Como puede apreciarse, el ámbito de protección de nuestros datos personales que ofrece la Constitución y que ha desarrollado la jurisprudencia es muy amplio; pero actualmente no existen los mecanismos suficientes para protegerlos real y efectivamente ante abusos. En El Salvador solo se cuenta con el proceso de amparo constitucional y con disposiciones dispersas e insuficientes en la Ley de Acceso a la Información Pública o en la Ley del Historial Crediticio, entre otras. Necesitamos una ley de protección de datos personales de forma urgente. Una ley garantista y con una autoridad independiente, técnica y con amplias potestades para proteger, de forma eficaz, nuestros datos personales. Sin esta normativa, todos estamos indefensos ante comportamientos abusivos que ya hemos visto ocurrir aquí, como en otras latitudes, como la venta de nuestros datos sin nuestro conocimiento ni consentimiento.

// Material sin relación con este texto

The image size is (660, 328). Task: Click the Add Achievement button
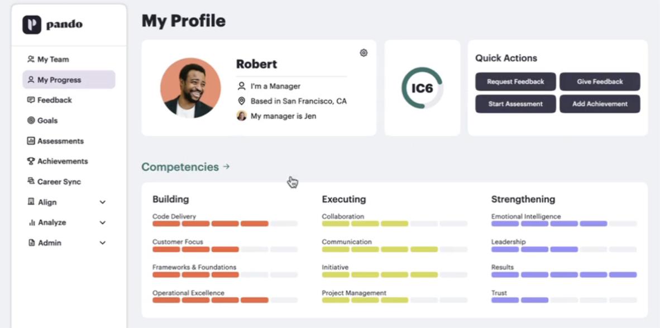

Y las personas físicas que también tenemos un “yo digital” andamos por la vida expuestas y frágiles como esos seres de cristal que anteriormente se mencionaron, sin la protección necesaria para resguardar y evitar que se acceda, comercialice, manipule o distorsione la información personal que nos pertenece.


*Lilliam Arrieta es investigadora en temas de transparencia, lucha contra la corrupción, libertad de expresión y funcionamiento de la justicia en El Salvador. Catedrática universitaria desde hace 17 años. Anteriormente trabajó nueve años en la Corte Suprema de Justicia. Es abogada y notaria, doctora en Derecho por la Universidad Autónoma de Barcelona y licenciada en Ciencias Jurídicas de la UCA.